Washington - The discovery of a "hypervirulent" Salmonella strain could help potentially prevent food poisoning outbreaks, a study reveals.
Previous efforts to find hypervirulent strains were unsuccessful since bugs behave much like their less-virulent cousins after environmental exposure.
"The trick was to assess their virulence during infection -- before they switch back to a less-virulent state in the lab," said study co-author Michael Mahan, professor at the University of California, Santa Barbara (UCSB).
Salmonella is the most common cause of infection, hospitalization, and death due to foodborne illness globally. This burden may continue to worsen due to the emergence of new strains that would tax current health-control efforts, the journal Public Library of Science Pathogens reported.
This problem egged the hunt for a hypervirulent strains of the bacteria by a team of scientists -- which included Robert Sinsheimer and William Shimp from the UCSB, John House from University of Sydney, Australia and others, according to a university statement.
Bacteria behave like a Trojan Horse, exposing their weapons only after initiating infection.
"These strains exhibit this behaviour in the extreme -- essentially having a '5th gear' they can switch to during infection," said Douglas Heithoff, from the UCSB, who led the study.

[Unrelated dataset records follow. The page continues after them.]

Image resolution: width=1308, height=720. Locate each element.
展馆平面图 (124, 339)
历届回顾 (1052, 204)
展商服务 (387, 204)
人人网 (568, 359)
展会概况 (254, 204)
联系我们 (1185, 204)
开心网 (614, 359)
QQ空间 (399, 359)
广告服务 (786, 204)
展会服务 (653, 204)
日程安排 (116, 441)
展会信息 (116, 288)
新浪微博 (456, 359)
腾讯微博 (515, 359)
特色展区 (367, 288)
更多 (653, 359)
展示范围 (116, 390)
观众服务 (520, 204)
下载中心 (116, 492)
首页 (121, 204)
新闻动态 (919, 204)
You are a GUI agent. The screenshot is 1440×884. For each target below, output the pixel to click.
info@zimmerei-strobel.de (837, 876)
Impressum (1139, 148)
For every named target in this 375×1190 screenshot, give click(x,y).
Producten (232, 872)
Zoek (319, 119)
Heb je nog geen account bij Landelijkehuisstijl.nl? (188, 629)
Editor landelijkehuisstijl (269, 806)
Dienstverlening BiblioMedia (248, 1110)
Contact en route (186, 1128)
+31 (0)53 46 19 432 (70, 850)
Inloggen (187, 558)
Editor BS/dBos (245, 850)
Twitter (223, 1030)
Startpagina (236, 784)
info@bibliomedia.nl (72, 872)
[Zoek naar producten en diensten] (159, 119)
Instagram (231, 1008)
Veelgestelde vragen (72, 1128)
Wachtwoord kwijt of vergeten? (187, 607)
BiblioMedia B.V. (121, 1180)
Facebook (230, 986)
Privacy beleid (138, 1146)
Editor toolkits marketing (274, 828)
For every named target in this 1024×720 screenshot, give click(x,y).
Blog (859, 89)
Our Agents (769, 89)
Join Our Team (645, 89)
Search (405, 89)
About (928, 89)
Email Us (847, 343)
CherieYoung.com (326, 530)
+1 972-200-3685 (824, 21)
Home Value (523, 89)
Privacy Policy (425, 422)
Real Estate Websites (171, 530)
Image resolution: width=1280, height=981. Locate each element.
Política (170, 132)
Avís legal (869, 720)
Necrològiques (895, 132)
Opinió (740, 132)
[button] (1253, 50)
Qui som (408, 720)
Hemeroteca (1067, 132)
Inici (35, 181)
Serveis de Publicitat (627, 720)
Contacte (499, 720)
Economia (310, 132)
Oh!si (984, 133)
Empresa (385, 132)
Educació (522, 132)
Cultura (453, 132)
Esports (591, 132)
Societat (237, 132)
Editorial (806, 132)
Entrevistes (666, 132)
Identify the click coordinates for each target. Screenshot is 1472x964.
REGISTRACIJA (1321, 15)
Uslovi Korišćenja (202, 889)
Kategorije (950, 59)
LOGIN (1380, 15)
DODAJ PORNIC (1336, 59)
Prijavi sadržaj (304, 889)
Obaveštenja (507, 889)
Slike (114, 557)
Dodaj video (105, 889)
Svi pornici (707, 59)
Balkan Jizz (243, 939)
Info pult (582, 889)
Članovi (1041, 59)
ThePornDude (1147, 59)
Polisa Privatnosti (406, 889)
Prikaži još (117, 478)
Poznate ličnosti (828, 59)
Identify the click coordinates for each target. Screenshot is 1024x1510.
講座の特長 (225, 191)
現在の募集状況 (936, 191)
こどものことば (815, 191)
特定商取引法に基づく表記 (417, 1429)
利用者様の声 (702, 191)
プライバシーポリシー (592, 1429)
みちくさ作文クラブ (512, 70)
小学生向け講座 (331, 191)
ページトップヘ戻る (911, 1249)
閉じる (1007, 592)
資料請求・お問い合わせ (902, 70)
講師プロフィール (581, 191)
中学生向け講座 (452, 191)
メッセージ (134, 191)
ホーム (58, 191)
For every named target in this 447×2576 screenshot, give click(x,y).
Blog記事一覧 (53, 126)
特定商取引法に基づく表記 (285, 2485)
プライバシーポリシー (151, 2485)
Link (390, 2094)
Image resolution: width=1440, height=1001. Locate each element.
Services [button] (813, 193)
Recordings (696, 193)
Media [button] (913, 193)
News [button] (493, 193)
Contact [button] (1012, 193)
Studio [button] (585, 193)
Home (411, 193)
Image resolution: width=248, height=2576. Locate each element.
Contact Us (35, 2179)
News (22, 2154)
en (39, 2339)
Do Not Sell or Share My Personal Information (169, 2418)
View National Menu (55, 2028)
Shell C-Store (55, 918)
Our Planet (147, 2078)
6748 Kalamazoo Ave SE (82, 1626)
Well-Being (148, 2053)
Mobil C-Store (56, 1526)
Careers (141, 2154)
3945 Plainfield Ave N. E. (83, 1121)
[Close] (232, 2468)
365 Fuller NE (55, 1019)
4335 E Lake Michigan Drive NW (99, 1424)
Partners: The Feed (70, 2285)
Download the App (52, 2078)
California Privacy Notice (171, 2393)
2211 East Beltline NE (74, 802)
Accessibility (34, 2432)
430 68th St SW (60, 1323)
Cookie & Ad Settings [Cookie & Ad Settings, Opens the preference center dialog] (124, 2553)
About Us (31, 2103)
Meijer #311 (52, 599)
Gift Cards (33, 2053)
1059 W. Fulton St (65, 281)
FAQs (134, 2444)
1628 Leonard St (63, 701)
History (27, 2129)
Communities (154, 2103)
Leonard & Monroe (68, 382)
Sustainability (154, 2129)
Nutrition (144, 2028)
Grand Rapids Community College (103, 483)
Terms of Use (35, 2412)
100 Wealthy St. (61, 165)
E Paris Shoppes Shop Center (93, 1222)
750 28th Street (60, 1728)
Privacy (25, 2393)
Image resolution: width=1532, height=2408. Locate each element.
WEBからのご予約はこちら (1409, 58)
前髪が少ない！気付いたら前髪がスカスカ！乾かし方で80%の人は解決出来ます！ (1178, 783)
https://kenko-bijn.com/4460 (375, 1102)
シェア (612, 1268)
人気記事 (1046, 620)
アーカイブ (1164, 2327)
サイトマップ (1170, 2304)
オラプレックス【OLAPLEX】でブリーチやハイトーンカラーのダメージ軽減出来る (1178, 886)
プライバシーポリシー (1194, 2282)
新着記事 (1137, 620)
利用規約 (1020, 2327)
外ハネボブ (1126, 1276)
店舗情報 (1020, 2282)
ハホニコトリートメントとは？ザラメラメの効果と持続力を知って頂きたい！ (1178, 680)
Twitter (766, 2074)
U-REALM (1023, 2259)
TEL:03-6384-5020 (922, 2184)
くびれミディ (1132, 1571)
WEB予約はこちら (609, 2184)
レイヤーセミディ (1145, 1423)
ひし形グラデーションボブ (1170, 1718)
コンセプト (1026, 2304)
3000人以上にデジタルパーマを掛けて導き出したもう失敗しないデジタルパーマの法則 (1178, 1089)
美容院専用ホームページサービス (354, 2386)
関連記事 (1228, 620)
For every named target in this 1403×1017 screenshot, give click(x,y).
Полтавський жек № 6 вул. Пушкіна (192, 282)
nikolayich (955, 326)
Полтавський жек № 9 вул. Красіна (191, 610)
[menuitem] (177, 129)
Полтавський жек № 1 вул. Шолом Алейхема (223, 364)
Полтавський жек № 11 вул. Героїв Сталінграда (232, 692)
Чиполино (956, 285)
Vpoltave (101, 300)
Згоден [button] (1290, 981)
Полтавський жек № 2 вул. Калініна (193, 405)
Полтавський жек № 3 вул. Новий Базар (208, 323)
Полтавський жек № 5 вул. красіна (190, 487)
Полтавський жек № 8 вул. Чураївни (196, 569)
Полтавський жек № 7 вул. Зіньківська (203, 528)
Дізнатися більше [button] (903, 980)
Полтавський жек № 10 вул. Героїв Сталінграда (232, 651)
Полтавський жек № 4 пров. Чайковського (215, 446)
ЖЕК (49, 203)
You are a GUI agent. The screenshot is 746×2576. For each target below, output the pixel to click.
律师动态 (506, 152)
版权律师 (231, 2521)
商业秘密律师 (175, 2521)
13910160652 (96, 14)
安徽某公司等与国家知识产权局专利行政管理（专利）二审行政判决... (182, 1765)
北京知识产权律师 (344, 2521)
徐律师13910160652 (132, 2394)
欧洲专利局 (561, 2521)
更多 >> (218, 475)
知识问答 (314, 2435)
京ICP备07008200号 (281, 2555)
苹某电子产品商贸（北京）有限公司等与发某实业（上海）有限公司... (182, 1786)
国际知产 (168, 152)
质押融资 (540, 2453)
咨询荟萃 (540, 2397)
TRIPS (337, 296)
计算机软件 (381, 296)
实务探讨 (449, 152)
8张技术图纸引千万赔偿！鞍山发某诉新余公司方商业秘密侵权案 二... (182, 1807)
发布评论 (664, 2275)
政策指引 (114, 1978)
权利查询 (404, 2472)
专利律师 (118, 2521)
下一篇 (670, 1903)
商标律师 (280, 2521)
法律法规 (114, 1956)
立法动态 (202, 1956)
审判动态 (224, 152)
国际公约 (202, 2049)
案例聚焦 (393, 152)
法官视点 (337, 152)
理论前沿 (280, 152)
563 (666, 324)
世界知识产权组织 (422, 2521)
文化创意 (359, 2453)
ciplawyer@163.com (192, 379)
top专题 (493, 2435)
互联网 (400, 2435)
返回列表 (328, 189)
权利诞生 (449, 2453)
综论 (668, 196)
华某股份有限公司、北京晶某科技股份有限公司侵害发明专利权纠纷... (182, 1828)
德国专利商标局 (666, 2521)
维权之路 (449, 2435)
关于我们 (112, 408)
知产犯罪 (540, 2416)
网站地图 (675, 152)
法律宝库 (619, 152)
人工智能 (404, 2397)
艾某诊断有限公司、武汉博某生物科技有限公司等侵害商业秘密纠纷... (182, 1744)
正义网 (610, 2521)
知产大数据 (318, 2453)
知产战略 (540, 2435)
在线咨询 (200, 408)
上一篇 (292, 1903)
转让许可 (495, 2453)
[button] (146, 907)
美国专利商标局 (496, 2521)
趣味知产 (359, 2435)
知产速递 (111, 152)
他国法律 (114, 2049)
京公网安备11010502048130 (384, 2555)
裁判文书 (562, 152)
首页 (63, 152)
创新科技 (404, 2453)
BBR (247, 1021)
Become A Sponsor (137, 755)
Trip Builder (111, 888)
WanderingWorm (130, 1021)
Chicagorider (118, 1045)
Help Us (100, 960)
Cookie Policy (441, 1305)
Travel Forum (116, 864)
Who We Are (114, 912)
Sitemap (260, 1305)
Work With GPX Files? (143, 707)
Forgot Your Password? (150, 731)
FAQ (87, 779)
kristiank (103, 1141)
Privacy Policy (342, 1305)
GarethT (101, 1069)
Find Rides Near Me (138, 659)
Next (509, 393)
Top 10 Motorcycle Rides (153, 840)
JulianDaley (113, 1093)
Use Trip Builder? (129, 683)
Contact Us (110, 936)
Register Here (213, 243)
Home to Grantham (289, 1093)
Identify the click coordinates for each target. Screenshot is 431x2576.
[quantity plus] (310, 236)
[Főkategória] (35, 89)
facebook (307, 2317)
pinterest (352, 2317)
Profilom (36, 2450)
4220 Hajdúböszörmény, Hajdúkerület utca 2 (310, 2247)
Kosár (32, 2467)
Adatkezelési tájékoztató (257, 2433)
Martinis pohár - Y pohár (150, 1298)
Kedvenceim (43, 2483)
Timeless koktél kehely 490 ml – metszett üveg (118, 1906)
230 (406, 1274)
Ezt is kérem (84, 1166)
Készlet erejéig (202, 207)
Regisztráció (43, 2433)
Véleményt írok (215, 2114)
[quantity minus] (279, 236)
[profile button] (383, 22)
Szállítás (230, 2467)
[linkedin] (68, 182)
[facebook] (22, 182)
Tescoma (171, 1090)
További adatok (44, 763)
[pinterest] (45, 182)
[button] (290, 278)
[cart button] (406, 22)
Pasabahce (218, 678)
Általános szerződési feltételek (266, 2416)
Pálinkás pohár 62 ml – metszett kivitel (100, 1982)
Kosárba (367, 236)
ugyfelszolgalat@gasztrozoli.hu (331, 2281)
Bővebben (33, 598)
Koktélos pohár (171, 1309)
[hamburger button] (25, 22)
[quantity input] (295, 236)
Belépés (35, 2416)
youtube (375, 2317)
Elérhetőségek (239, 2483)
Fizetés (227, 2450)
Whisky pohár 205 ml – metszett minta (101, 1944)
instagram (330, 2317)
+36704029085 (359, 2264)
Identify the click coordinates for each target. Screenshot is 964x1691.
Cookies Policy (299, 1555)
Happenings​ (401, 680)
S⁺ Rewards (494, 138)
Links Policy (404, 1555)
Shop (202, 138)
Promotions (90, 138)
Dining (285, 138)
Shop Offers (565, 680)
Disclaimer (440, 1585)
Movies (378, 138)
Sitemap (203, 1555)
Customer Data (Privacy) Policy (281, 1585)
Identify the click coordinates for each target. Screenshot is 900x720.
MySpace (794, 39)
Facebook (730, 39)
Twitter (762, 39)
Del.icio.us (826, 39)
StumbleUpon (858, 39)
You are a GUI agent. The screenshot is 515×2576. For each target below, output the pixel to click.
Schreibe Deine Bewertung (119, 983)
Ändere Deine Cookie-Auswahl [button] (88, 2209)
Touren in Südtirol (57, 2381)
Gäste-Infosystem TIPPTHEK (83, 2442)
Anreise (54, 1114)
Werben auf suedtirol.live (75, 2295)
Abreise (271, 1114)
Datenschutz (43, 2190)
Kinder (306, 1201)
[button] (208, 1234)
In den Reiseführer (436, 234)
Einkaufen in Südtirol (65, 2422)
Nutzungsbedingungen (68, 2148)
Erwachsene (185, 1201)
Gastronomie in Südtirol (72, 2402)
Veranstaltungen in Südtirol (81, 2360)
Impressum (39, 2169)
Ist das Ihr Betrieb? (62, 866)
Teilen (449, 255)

Now that researchers know what to look for, they are developing methods to rapidly detect and discriminate the more harmful strains from their less-virulent cousins.
Humans usually get Salmonella food poisoning from eating contaminated beef, chicken, or eggs. However, animal waste can contaminate fields where fruits, nuts, and vegetables are grown, thus posing a particular health concern for vegetarians.
The threat is exacerbated when these foods are not cooked. Salmonella control efforts are expensive -- recent estimates place this cost up to $14.6 billion annually in the US.